> **Task to complete**
Leave out every picture, and return exactly the lines from the line containing "Given: Click the Add column icon" through the end of the records below, both inclusive.

(Stored data entries)

----

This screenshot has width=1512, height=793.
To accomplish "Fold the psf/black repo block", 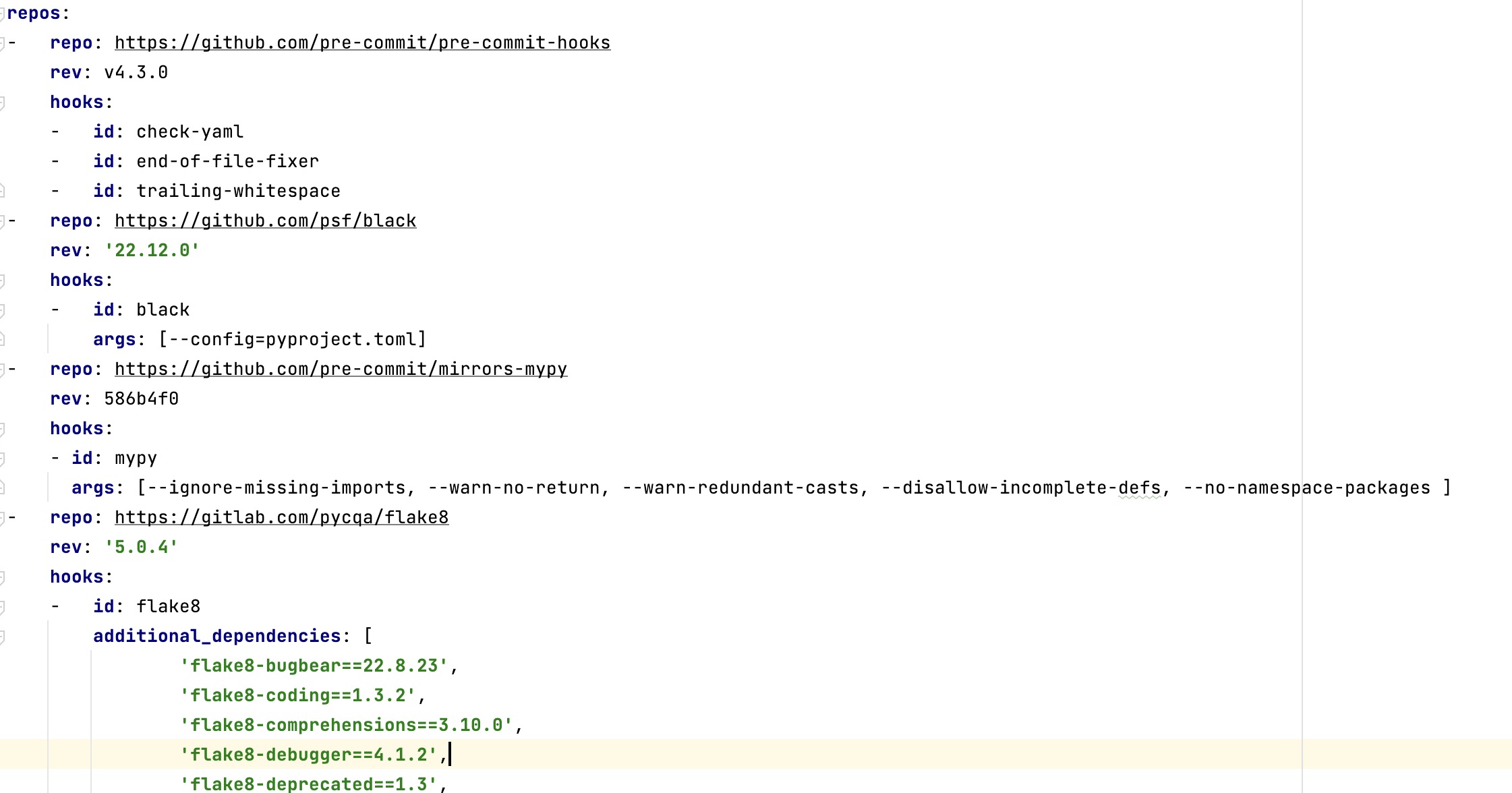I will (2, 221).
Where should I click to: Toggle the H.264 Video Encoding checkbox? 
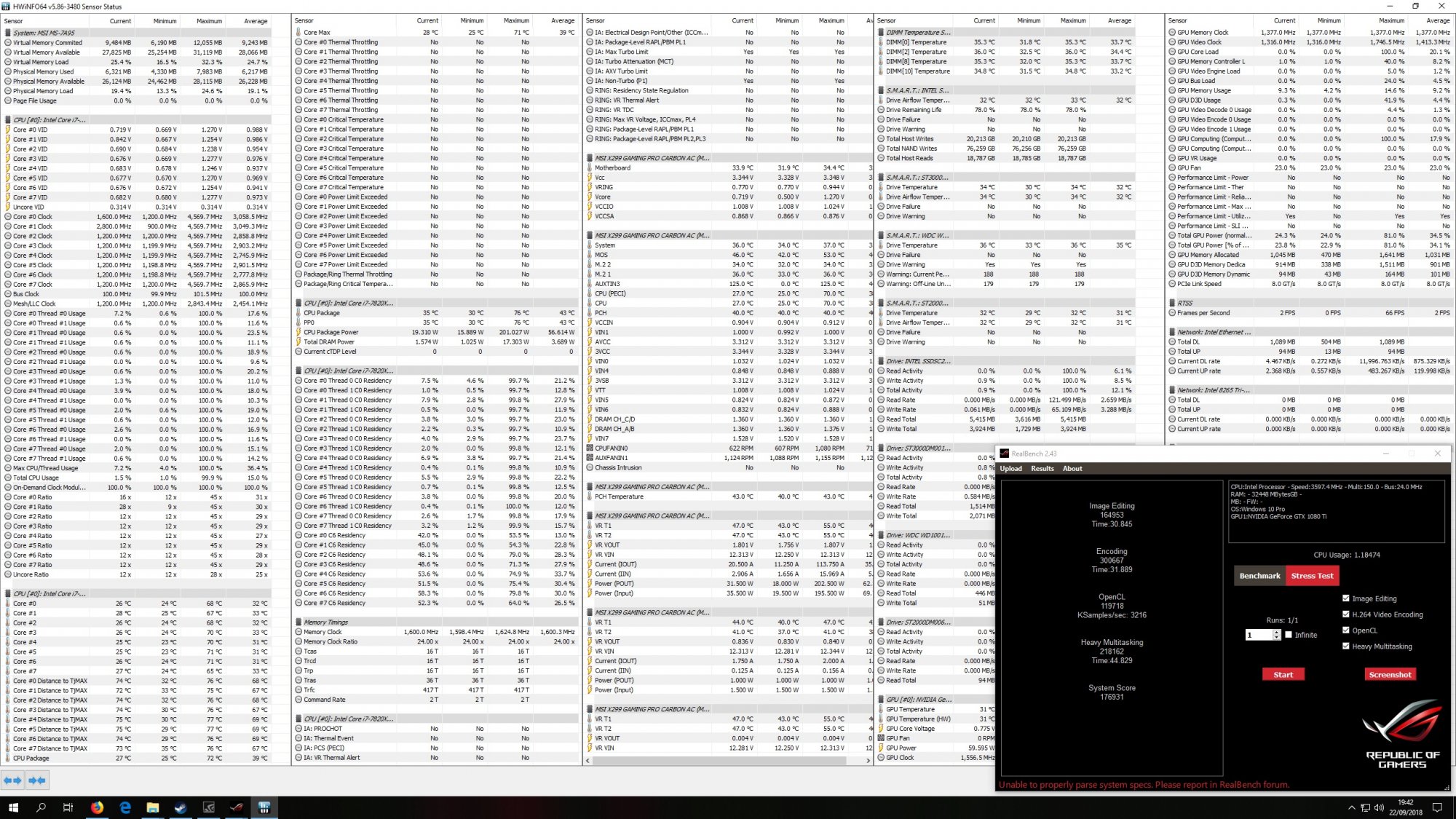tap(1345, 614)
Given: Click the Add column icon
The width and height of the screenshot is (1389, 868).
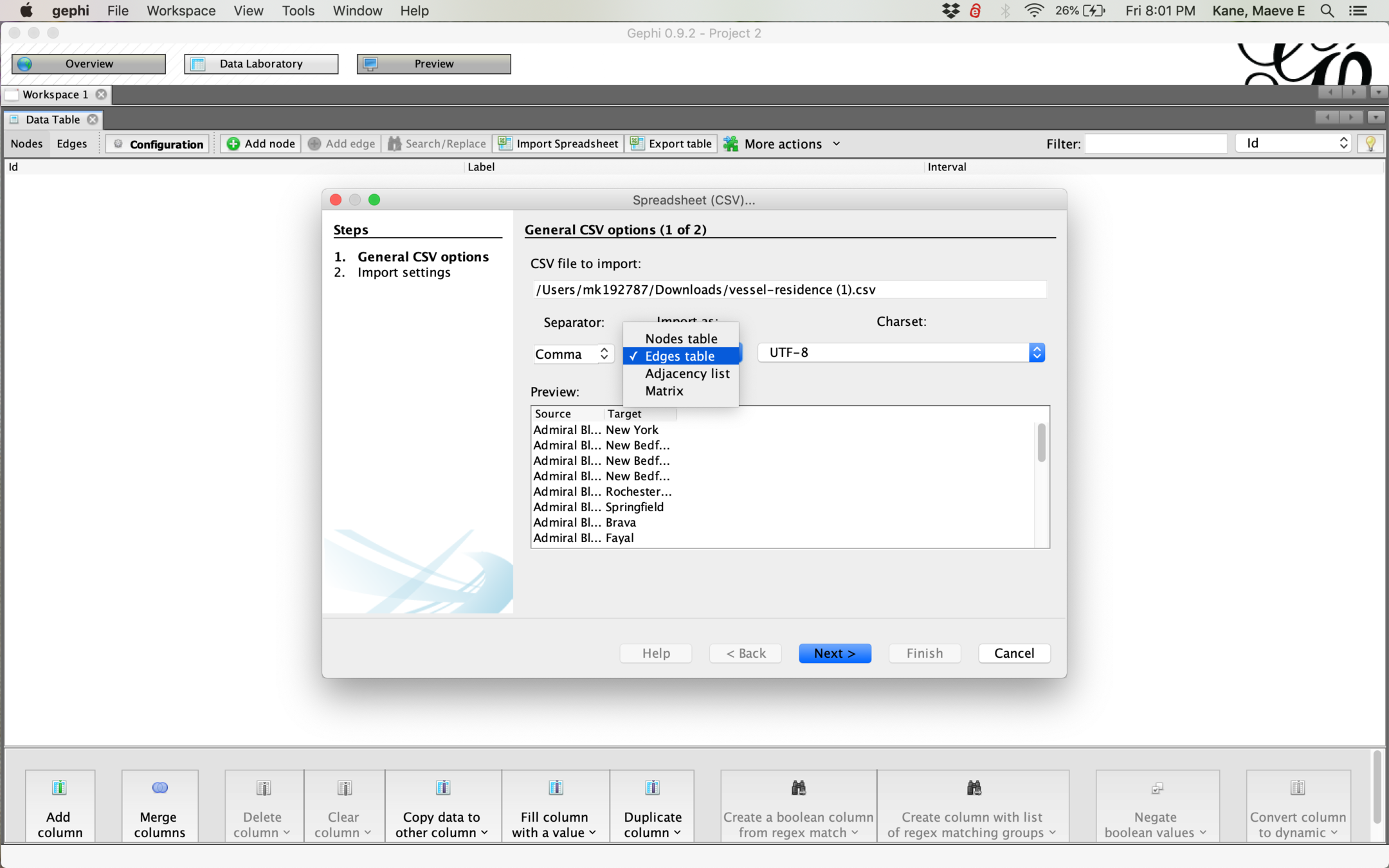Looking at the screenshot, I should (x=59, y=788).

----

> **Response below**
Given: Click the Add column icon
The width and height of the screenshot is (1389, 868).
Looking at the screenshot, I should (x=59, y=788).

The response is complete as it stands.